--- What this exercise asks ---
**1.** In the wireless power transfer abstract, rewrite the paragraph beginning "Four T-type higher-order compensation networks" as a short bulleted list that keeps its main facts.
**2.** Retype the part of the wireless power transfer abstract between "Four T-type higher-order" and "higher-order compensated WPT systems.", inclusive.
**3.** Continue the wireless power transfer abstract past its final sentence.

--- Page excerpt ---
^^^^^^^^

As a non-contact power supply method, wireless power transfer (WPT) technology is widely used in medical, automotive, and cellular devices because of its reliability, safety, and high degree of freedom. However, the parameter drift phenomenon of the coupler inevitably occurs in practical applications, which leads to the fluctuation of self-inductance and makes the WPT system suffer from frequency detuning. Thus, its transmission characteristics and stability are affected. Traditional bilateral frequency tuning methods are non-uniform because of the type of topology, and some require communication equipment and complex optimization of control parameters. This paper proposes a unified decoupling control strategy of frequency tuning for high-order compensated WPT systems.

Four T-type higher-order compensation networks of LCC/LCC, LCC/S, CLC/CLC, and CLC/S are analyzed as examples. Based on the impedance model, the bilateral resonance characteristics of the primary-side LCC-compensated WPT system and the primary-side CLC-compensated WPT system are deduced. If the primary side is in a resonant state, the RMS value of the input current will reach the minimum. If the secondary side is in a resonant state, the RMS value of the current will reach the maximum. Finally, the generalized criterion is obtained for bilateral tuning decoupling control of higher-order compensated WPT systems.

^^^^^^^^

--- Input data ---
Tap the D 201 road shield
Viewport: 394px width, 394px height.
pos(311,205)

^^^^^^^^

--- Written responses ---
**1.**
- Four T-type higher-order compensation networks are analyzed as examples: LCC/LCC, LCC/S, CLC/CLC, and CLC/S.
- The bilateral resonance characteristics of primary-side LCC-compensated and primary-side CLC-compensated WPT systems are deduced from the impedance model.
- When the primary side is resonant, the RMS value of the input current is at its minimum.
- When the secondary side is resonant, the RMS value of the current is at its maximum.
- A generalized criterion is obtained for bilateral tuning decoupling control of higher-order compensated WPT systems.

**2.**
Four T-type higher-order compensation networks of LCC/LCC, LCC/S, CLC/CLC, and CLC/S are analyzed as examples. Based on the impedance model, the bilateral resonance characteristics of the primary-side LCC-compensated WPT system and the primary-side CLC-compensated WPT system are deduced. If the primary side is in a resonant state, the RMS value of the input current will reach the minimum. If the secondary side is in a resonant state, the RMS value of the current will reach the maximum. Finally, the generalized criterion is obtained for bilateral tuning decoupling control of higher-order compensated WPT systems.

**3.**
This paper proposes a control strategy to realize the bilateral tuning decoupling control without communication or parameter identification. Instead of the inherent compensation capacitance, the switched capacitor converter (SCC) structure is used, and the equivalent capacitance of the SCC is varied by changing the conduction angle of the control signal. Based on the generalized tuning criterion, the conduction angle of the SCC control signal is changed with the help of the double-step perturbation observation method, and the primary and secondary currents are searched until the minimum value of the primary input current and the maximum value of the secondary coil current. Therefore, the WPT system reaches the resonant state while the conduction angle is optimal. The primary and secondary resonance parameters are realized independently and adaptively, and the bilateral tuning and decoupling control is achieved.

Finally, an experimental prototype of a 180 W LCC/LCC WPT system is built. The experimental results are consistent with the theoretical analysis, verifying the effectiveness of the proposed generalized tuning decoupling control strategy. The results show that the method can effectively suppress the frequency detuning problem caused by the parameter drift of the coupler and the self-inductance fluctuation, improving the transmission efficiency and stability of the WPT system. In addition, the proposed method is applicable to the high-order WPT system with a π-type compensation network.